- Manager
- Born: July 4, 1861 Fort Wayne, Indiana, U.S.
- Died: December 21, 1933 (aged 72) Fort Wayne, Indiana, U.S.
- Batted: UnknownThrew: Unknown

MLB statistics
- Games managed: 50
- Managerial record: 23–25
- Winning percentage: .479

Teams
- St. Louis Cardinals (1900);

= Louie Heilbroner =

American baseball manager

Louis Wilbur Heilbroner (July 4, 1861 – December 21, 1933) was an American professional baseball secretary and business manager who managed the St. Louis Cardinals during the 1900 season.

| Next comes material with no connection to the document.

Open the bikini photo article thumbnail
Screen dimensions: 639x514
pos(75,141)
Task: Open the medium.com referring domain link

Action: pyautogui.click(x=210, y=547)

In the middle of the season, Patsy Tebeau resigned as the Cardinals' manager and team president Frank Robison publicly offered the job to third baseman John McGraw, who declined despite his boss' insistence. Robinson then gave the manager title to Heilbroner who was serving as his secretary and who had no particular baseball qualifications. By many accounts, the diminutive Heilbroner (4'9 or 1,44m) never imposed his authority and McGraw was the de facto manager of the team and this was candidly acknowledged by the team owners. After managing the last 50 games in 1900, Heilbroner was replaced by Patsy Donovan at the start of 1901. During his short stint as manager, Heilbroner led the Cardinals to 23 wins, 25 losses and 2 ties. He remained with the team as a business manager until 1908 and later served a two-year term (1912–1914) as president of the Central League.

Heilbroner was also a pioneer in baseball statistics. In 1909, he founded Heilbroner's Baseball Bureau Service, the first commercial statistical bureau dedicated to baseball, and began publishing the Baseball Blue Book.

He died on December 21, 1933, in Fort Wayne, Indiana.